## SUPPLIED TEXT
§ §
# Life on other planets



## Michael (Dec 27, 2011)

There has been a lot of commotion in the news of late with discoveries of potentially habitable planets elsewhere in the universe. 

What are your thoughts about life, and more specifically intelligent life, on other planets?

---------- Post added at 05:45 PM ---------- Previous post was at 05:40 PM ----------

I had some difficulty setting up the poll because of the limit on characters in the choices. I would have rather the second choice read:


The argument that life exists on other planets undermines scripture, redemptive history, the Gospel, and the centrality of God's work. Therefore we can be certain that life elsewhere does not exist.​


----------



## Rufus (Dec 27, 2011)

1 and 3. I believe its possible, somewhat doubt it, and put it under Deuteronomy 29:29.


----------



## Wayne (Dec 27, 2011)

Certainly feasible or possible for the Lord to put life wherever He wants. But we live in a theologically geocentric universe, so I highly doubt there would be life elsewhere.


----------



## Rufus (Dec 27, 2011)

Wayne said:


> But we live in a theologically geocentric universe, so I highly doubt there would be life elsewhere.


Wouldn't it be better to view the universe as a theologically Theo-centric universe?


----------



## py3ak (Dec 27, 2011)

Sean, what Wayne is getting at is that the Biblical descriptions of the universe are centered on the earth. God is not a point in space, he fills heaven and earth.


----------



## Rufus (Dec 27, 2011)

py3ak said:


> Sean, what Wayne is getting at is that the Biblical descriptions of the universe are centered on the earth. God is not a point in space, he fills heaven and earth.



Understood.


----------



## SolaScriptura (Dec 27, 2011)

Joshua said:


> I think it's a waste of _my_ thoughts (not implying that necessarily for anyone else).



I think it is a waste of my thoughts as well.


----------



## Berean (Dec 27, 2011)

SolaScriptura said:


> I think it is a waste of my thoughts as well.



Exactly.


----------



## Wayne (Dec 27, 2011)

Check is in the mail, Ruben. Money well spent.


[I should explain. I took out a Clarity insurance policy a while back with Ruben. Also covers malaprops, innuendos, and obfuscation, under a rider. 
Nice thing about the policy is that you don''t pay until the event. Then Ruben steps in and smooths things out. Really a great service and one I recommend.]


----------



## Pergamum (Dec 27, 2011)
§ §
## DATA LINES
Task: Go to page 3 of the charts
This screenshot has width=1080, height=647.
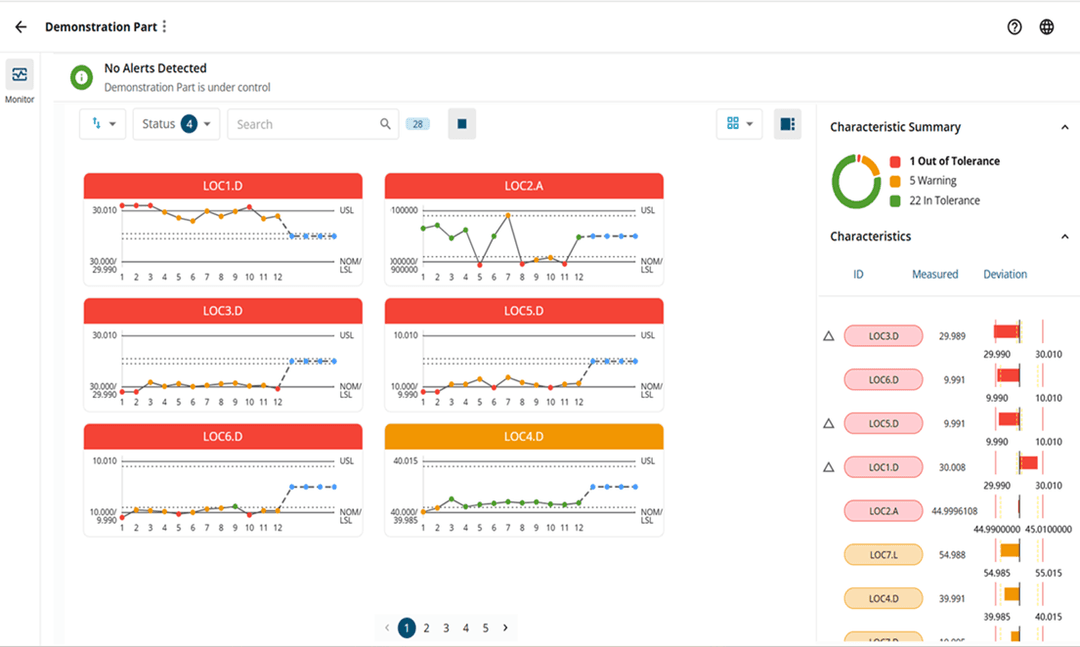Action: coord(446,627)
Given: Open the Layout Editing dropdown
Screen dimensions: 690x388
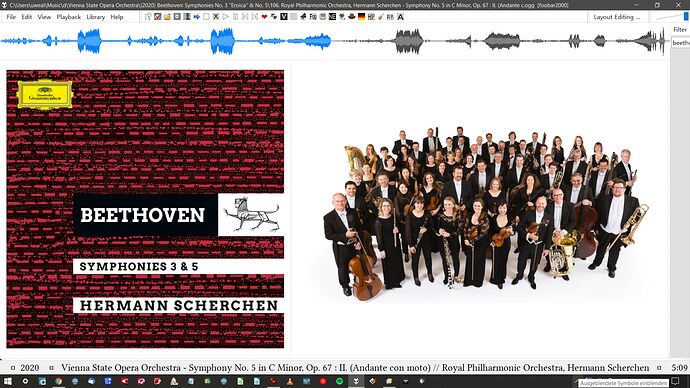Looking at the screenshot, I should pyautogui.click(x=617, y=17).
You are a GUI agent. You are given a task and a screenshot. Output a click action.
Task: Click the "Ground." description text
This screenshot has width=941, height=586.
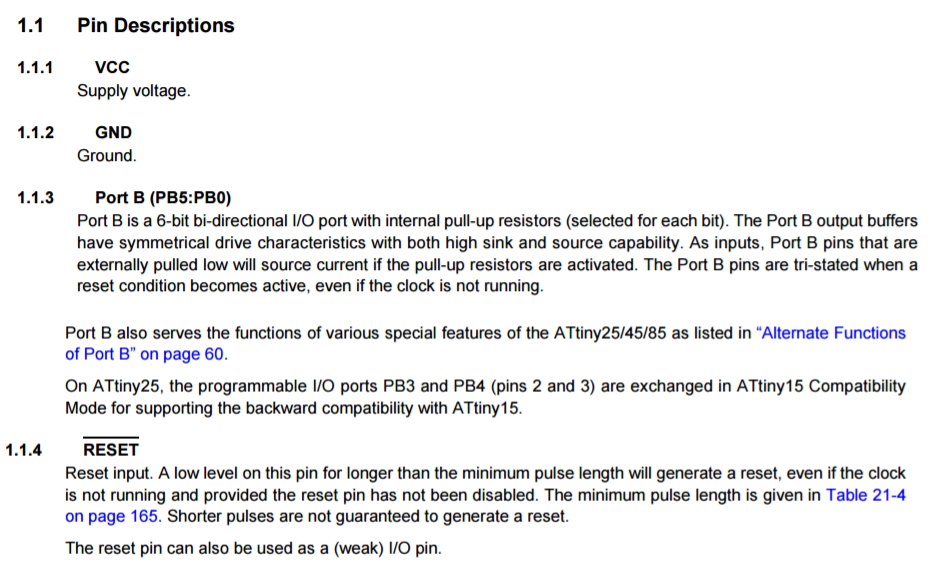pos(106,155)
§ §
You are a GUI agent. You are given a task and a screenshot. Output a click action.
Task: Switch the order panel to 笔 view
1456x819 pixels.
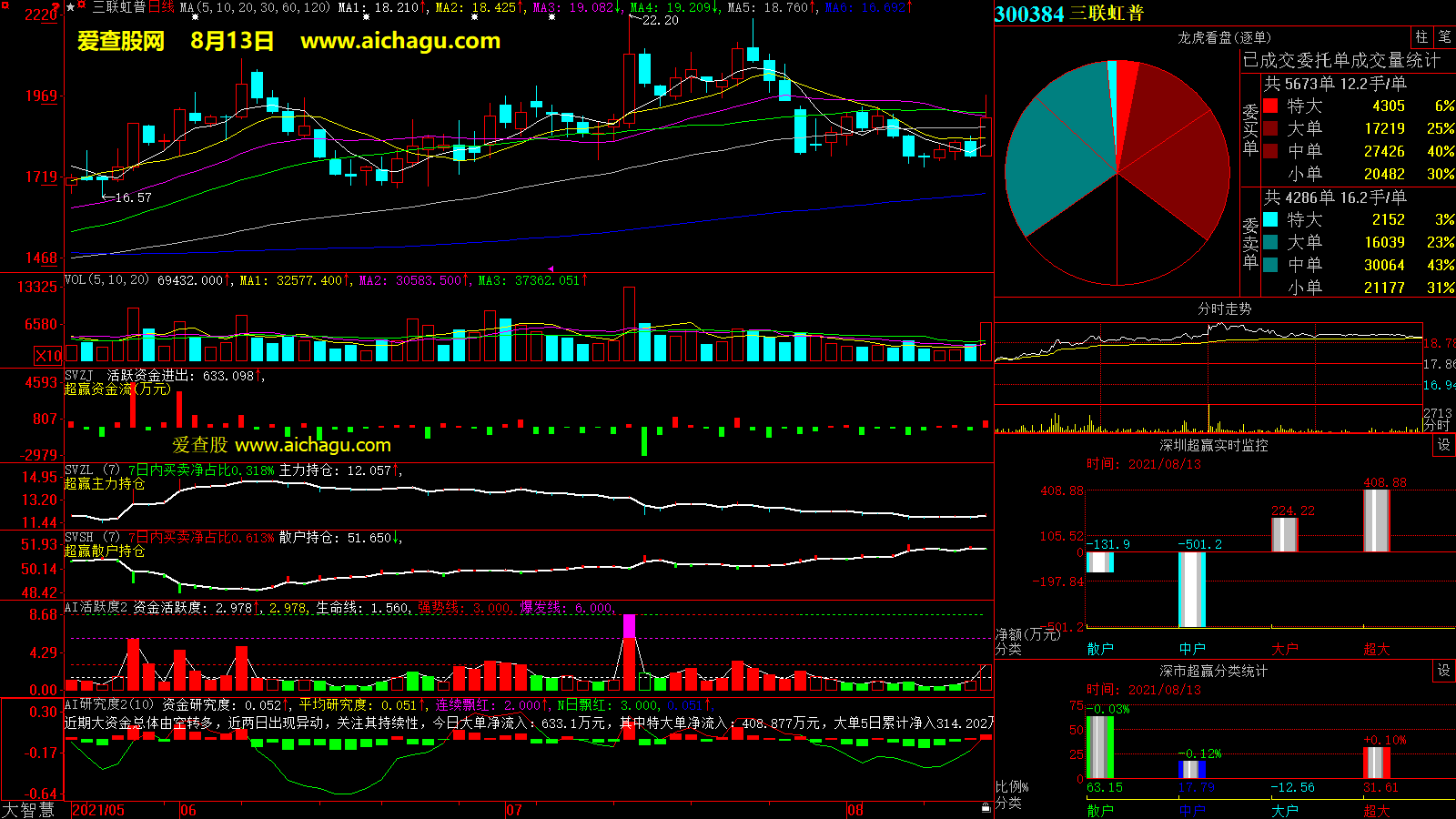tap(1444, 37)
§ §
## WHAT YOU NEED TO DO
Pick up the forum thread about life on other planets after its final line and keep it going. The material that comes after the forum thread is unrelated to it.

## OUTPUT FOR THIS TASK
I agree that the Bible is earth-centric (which doesn't need to mean all things revolve around the earth, but that God chose to inhabit the earth and place Eden here). It seems possible that some scattered forms of life might show up in other places (especially if it somehow came from earth) but I think it highly unlikely and Christ took on human flesh and died for humans and so there is no need to believe in aliens.

I am glad for space programs insofar as they advance science and help us improve life here on earth (everybody, after all, needs a ballpoint pen that can write in zero gravity).


----------



## a mere housewife (Dec 27, 2011)

Wayne said:


> Check is in the mail, Ruben. Money well spent.
> 
> 
> [I should explain. I took out a Clarity insurance policy a while back with Ruben. Also covers malaprops, innuendos, and obfuscation, under a rider.
> Nice thing about the policy is that you don''t pay until the event. Then Ruben steps in and smooths things out. Really a great service and one I recommend.]



I have that policy too! Only I pay an arm and a leg for it.


----------



## TimV (Dec 27, 2011)

Spooky Wayne !!!!! Can I get a policy??? I'm scared!!!


----------



## PointyHaired Calvinist (Dec 27, 2011)

I doubt there is intelligent life elsewhere, but it certainly wouldn't ruin my faith.

Other life (plant, animal, etc.) I think very well could be out there, and if so it is for man's use should we reach the stars one day.


----------



## Skyler (Dec 27, 2011)

If there isn't life on other planets, I want to be the first one to grow broccoli on Mars.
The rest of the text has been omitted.